Il Toccolan Club è stato fondato nel 1990 da un gruppo di persone d’origine toccolana (di seconda generazione) che si sono ritrovati per caso ad un pranzo di lavoro, e hanno deciso di creare un’associazione di amici che si proponesse di organizzare un «ballo annuale». L’invito a partecipare sarebbe stato rivolto ad amici toccolani e ad altri. Sembra che la radice dei cittadini illustri abbia attecchito con forza in Australia. Infatti, tra i rampolli delle famiglie toccolane residenti a Melbourne, si contano molti professionisti: medici, avvocati, ingegneri, architetti, imprenditori edili.

Nel loro giro, il Toccolan Club è diventato un motivo d’incontro e una ragione per rendersi utili alla comunità. Il ricavato delle feste sarebbe tutto andato in beneficenza. Detto, fatto! Il primo ballo ha avuto luogo nel 1990 con la partecipazione di 220 persone. Ne seguirono altri con un ritmo di crescita straordinario: 400, 600, fino ad 800 persone. Per sostenere le spese e poter avere un profitto notevole, sono sempre stati scelti locali di classe: dalla Crown Palladium Ballroom all’Hilton Hotel, dal Sofitel (Regent) all’Hyatt. E a prezzi non irrisori (intorno ai 180 dollari a persona). La scelta di grossi nomi dello spettacolo ha facilitato la partecipazione di tantissimi ospiti e l’adesione di sponsor: dalle banche alle compagnie aeree, a quelle di prodotti alimentari e assicurazioni.

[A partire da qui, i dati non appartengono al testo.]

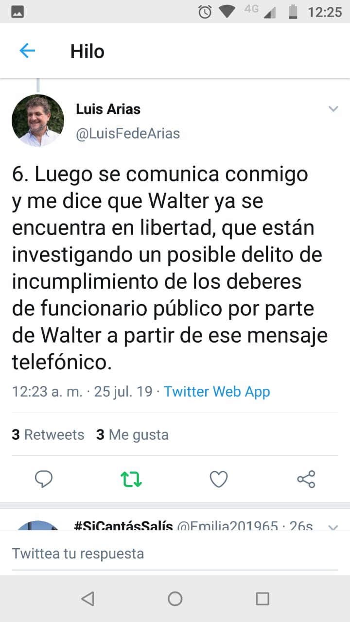Open Luis Arias profile picture
Viewport: 350px width, 622px height.
coord(38,121)
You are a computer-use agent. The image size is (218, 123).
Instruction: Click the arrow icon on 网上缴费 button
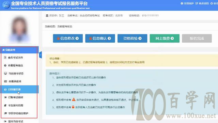(172, 38)
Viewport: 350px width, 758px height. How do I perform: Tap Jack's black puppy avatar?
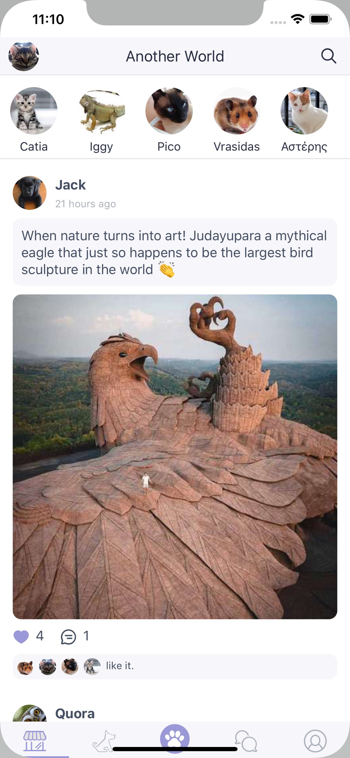click(30, 193)
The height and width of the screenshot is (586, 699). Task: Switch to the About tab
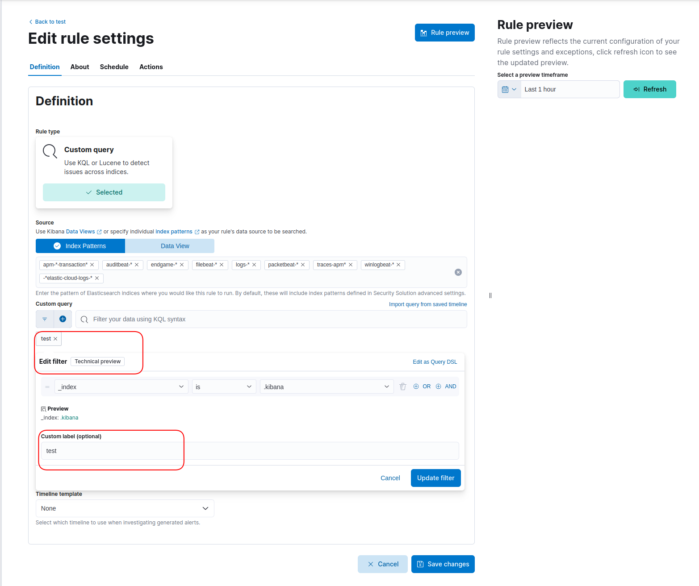(x=80, y=67)
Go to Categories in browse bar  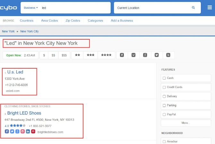96,21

«Ci siamo meritati la stima dei soci e dei colleghi di lavoro – afferma il presidente Donato Smarrelli – perché organizziamo le feste con grande professionalità e perchè tutto il ricavato viene distribuito in beneficenza. In 16 anni abbiamo donato oltre 500 mila dollari a varie opere come World Vision, l’Ospedale dei bambini di Melbourne, Anti-Cancer Council, Asthma Foundation, Leucemia Foundation, case di riposo, ecc. Siamo disponibili ad aiutare persone che ci vengono segnalate come particolarmente bisognose. Questo aspetto umanitario della nostra organizzazione è fondamentale».

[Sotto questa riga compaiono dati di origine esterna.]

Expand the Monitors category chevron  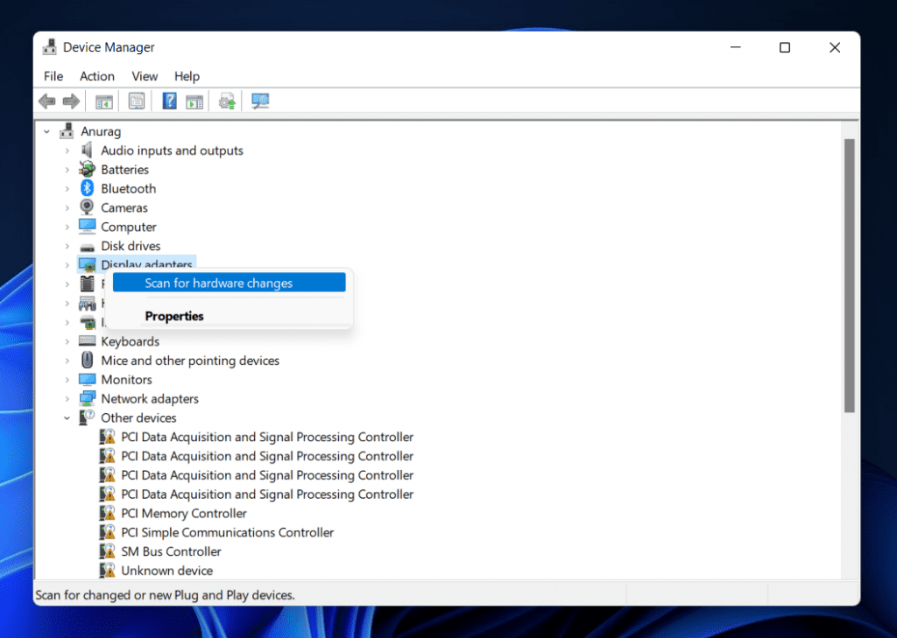coord(67,379)
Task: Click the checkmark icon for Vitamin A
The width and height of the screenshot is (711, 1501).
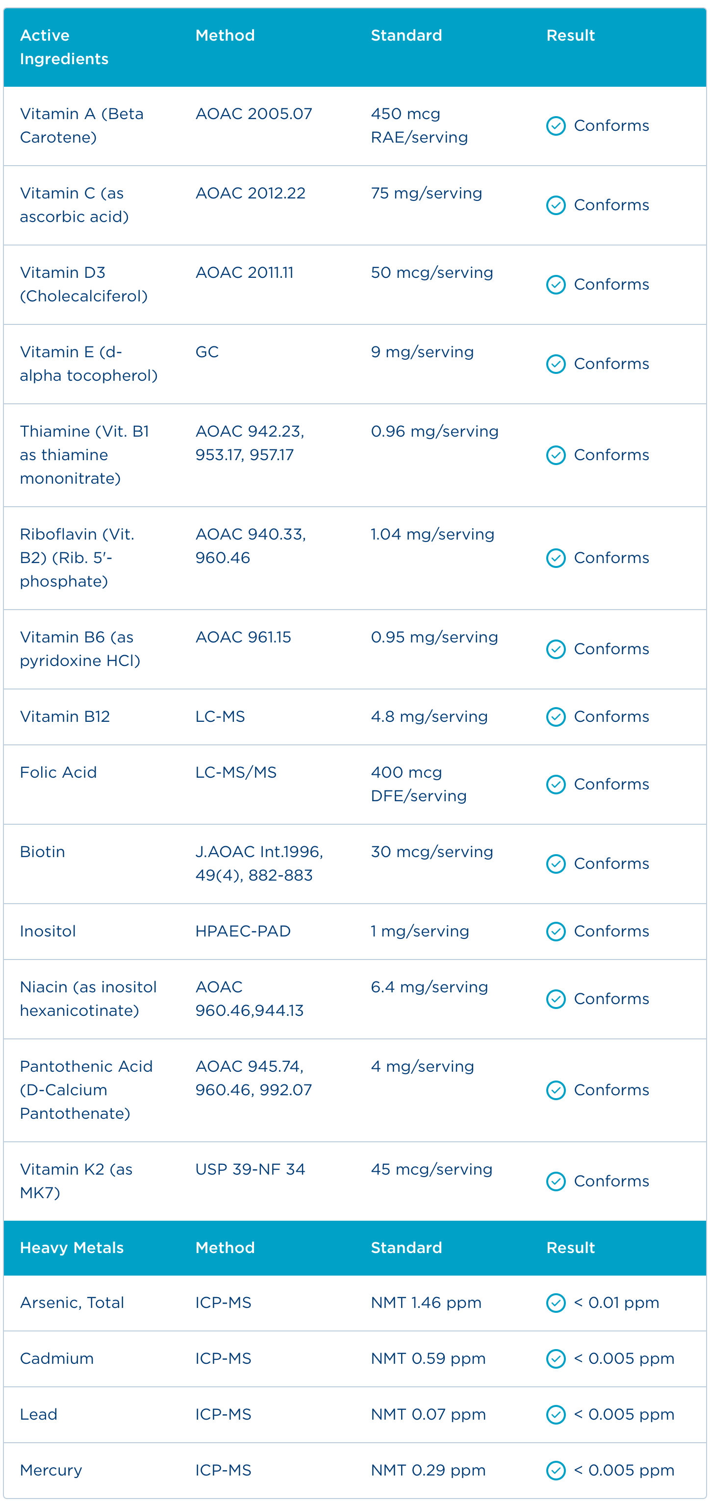Action: coord(555,126)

Negli ultimi anni è stato riattivato anche il Circolo Francesco Paolo Michetti con intenti culturali specifici, grazie al dinamico Remo Guardiani che ha coordinato il progetto di un corso di lingua italiana per giovani d’origine toccolana presso il convento Santa Maria del Paradiso, a Tocco da Casauria, riuscendo a coinvolgere la Pro Loco, la Regione Abruzzo e il Toccolan Club. Quest’ultimo, dunque, si propone anche di sostenere iniziative per i giovani, proiettate quindi nel futuro.

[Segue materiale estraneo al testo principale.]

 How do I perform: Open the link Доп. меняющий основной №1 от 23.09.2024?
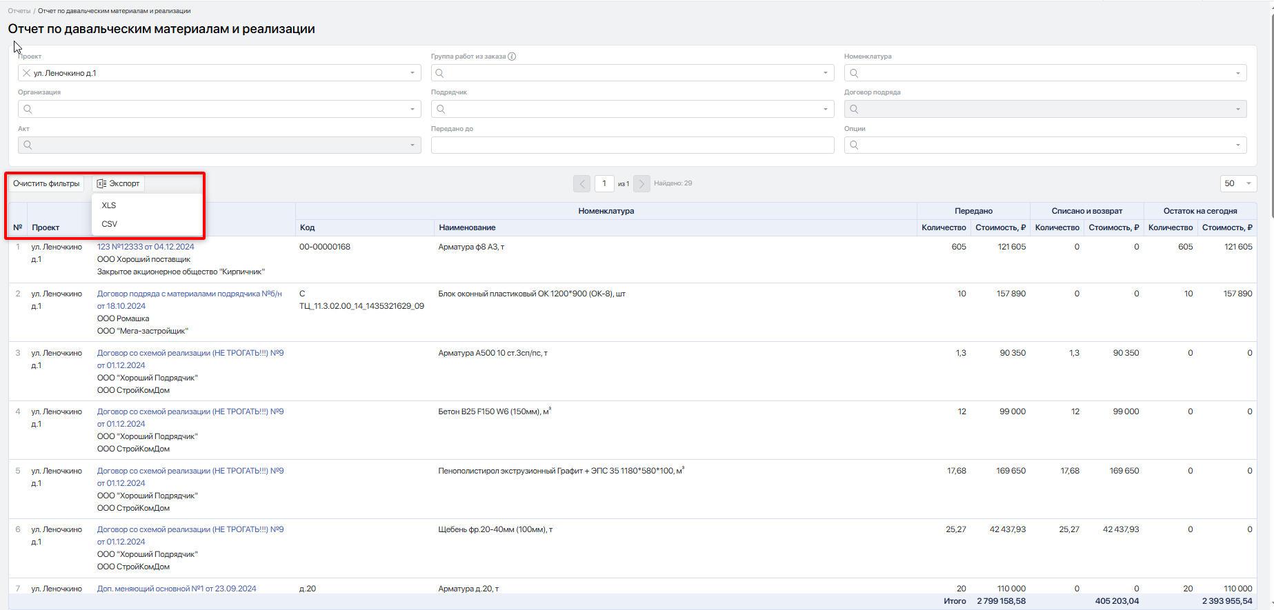point(177,589)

Ma quale futuro? Durante le ventilate estati toccolane, non sarà difficile incontrare, nel paese d’origine dei nonni, i giovani australiani che familiarizzano con i coetanei italiani, o rumeni, albanesi, africani. Sì, perché anche Tocco sta diventando multiculturale, e la sua popolazione è in crescita. Segno dei tempi. Un segno che diventa realtà solo se chi è partito dal quel paese con poche cose e tante speranze, è riuscito a far amare ai figli, e ai figli dei figli, la nobile e gentile terra che ha dato loro i natali.